I'll just pick on one of the dimensions that you mentioned in there, Andrew. I think about risk selection, as well as all of the data elements that we use today to understand exposure and price exposure in any line and where we have had to rely on proxy data versus actual observations. And you think about how the market has moved without AI around, say, payroll workers compensation rating with actual payroll data, which has a lot of benefits to the customer, as well as the insurance company. But telematics and auto is an example where we're trying to have more precise exposure information to rate with more accuracy, specific to driver behavior. There are third party data sources out there today that I think offer us the opportunity as an industry to be more precise, to rely less on proxy data, and when the models are able to teach themselves about the potential insights across bigger and bigger data sets, I think we will start to get much more insight into drivers of loss in a way that I think is going to have a real advantage to customers. And I think we're dabbling in that and a lot of different places, whether it's property around roof condition or sediment condition as relates to non-weather water losses in homeowners. Clearly, in auto, we're getting a lot further on that dimension with telematics. I just think there's so much more potential in how that comes together and then how the models learn and make recommendations that we come to to rely upon with that human-still-in-the-loop. So, I'm putting my bets on on actual exposure data, allowing us to move away from proxy data.

Barbara Call 49:55

All right. Thank you Casey. And Keith? Just to wrap us up.

Keith Schlosser 49:59

So, obviously Skyward and Nationwide are advanced in this area, but I would just say, across the board, my prediction is that we're going to quickly move from more of a chat to an act when it comes to AI. Currently, we're in an era of generative AI, where models are creating text and images and answering questions and so on and so forth. But I think in the very near future, even now, it's not going to just talk to us, it's going to do very, very complex tasks. It's going to plan, it's going to reason, it's going to execute complex workflows. But most importantly, it's going to do it across different software systems, without constraint and human hand holding. It'll be important at that point to put guardrails around it and set the operating parameters in which this technology can do its work. But it's going to happen very, very quickly, and I think it's going to be a game changer. And, from the CIO perspective, and certainly CEOs and the most senior executives, the things that I think that they need to focus on is getting platforms.
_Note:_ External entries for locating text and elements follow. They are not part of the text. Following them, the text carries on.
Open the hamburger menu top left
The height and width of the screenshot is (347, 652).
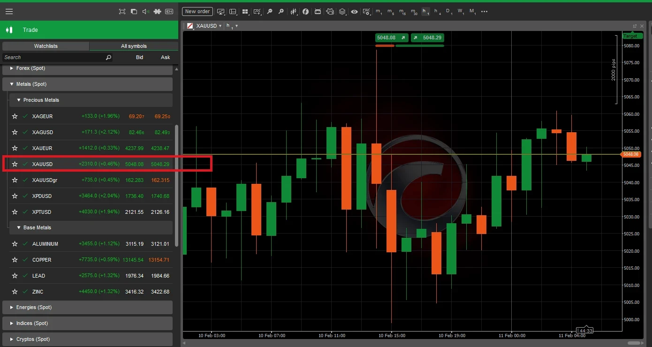(9, 11)
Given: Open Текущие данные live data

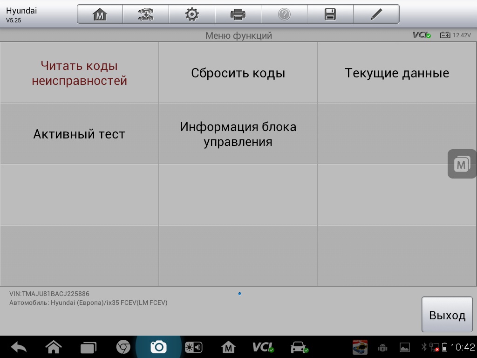Looking at the screenshot, I should [397, 73].
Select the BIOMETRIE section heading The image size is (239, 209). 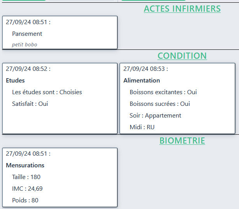tap(182, 141)
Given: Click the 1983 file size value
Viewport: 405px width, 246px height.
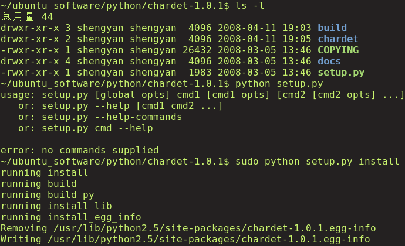Looking at the screenshot, I should point(200,73).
Andrew said it best. There are platforms out there that are huge, monolithic systems that can do everything for everyone. And they slow things down. There are platforms out there that are very specific AI platforms that can solve a particular need. I think the goal is, is to get a framework and a platform that can handle anything that an organization needs to do by leveraging the data. So that brings me to probably the most important point that's been hit on: data hygiene. Agents are only as good as the information that they can access. I think if an organization has not spent the time to understand their data, to clean their data, to structure their data, they're making mistakes. To prepare for the next wave, I think it's all about the data and making sure that you have a really well thought out guardrail system. And how can these agentic AI platforms operate in the context of your business. What limitations are you willing to put up with, or what limitations will you provide these agentic AI platforms? So in my opinion, we're moving from again, chat to act.